Кони, расстилаясь в неистовом карьере, еще быстрее рванулись вперед, как куклу подбросили обессиленного Бондаря и, если бы не Дмитрий, выбросили бы его на дорогу, подмяли бы санями.
— Отец, что с вами? — обхватил тестя обеими руками.
Тот только глянул на него побелевшими глазами. В груди что-то невидимое зашевелилось, заклекотало, и кровь цевкой брызнула изо рта, покатилась по подбородку и начала быстро входить в ноздреватое сукно домотканой свитки. Несколько снежинок упало на губы и сразу же, теряя свою форму, растаяли в крови.
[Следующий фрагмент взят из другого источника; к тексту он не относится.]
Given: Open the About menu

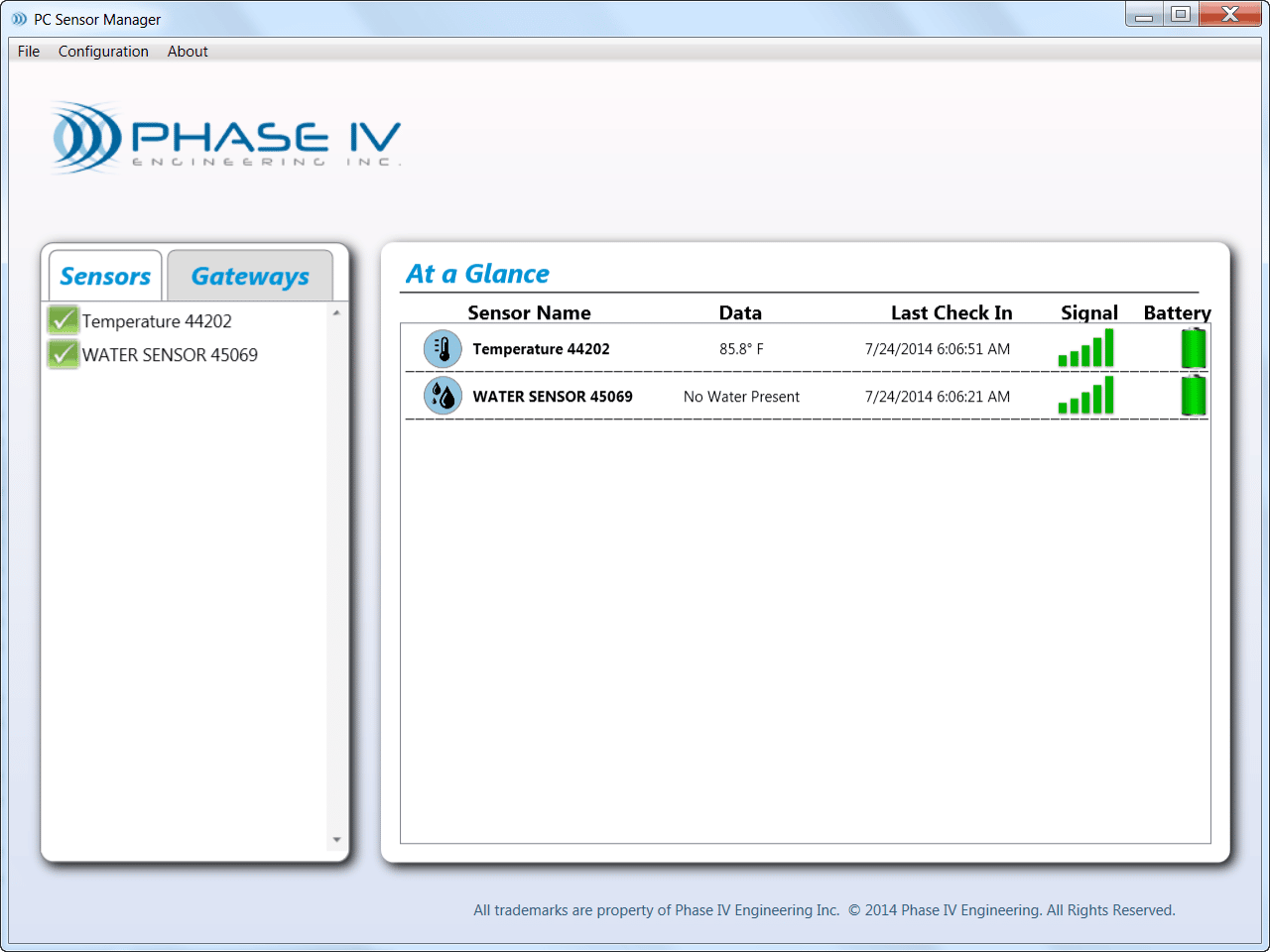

С болью и ужасом опустил Дмитрий тестя на дно саней, не прислушиваясь больше ни к стону леса, ни к отдаленным выстрелам.
Бондарь, бледнея и остывая, с мукой шире открыл совсем белые глаза, стараясь что-то промолвить, но кровь сильнее заклекотала и кипучей накипью начала переливаться на заснеженную солому.
— Дмитрий Тимофеевич, приложи комочек снега к губам, — приказал секретарь райпарткома, срывая с себя гимнастерку.
Механически, без раздумья, Дмитрий послушался Маркова, и снежок, рыжея, жадно начала вбирать в себя кровь, выделяющую пар чуть заметным розовым дымком.
А Марков тем временем быстро рвал в клочья и связывал ленты своей нижней рубашки.
— Подожди, Дмитрий Тимофеевич, — начал сам хлопотать возле раненного. — Эх, бинта нет! — Покачал головой, увидев сквозную рану.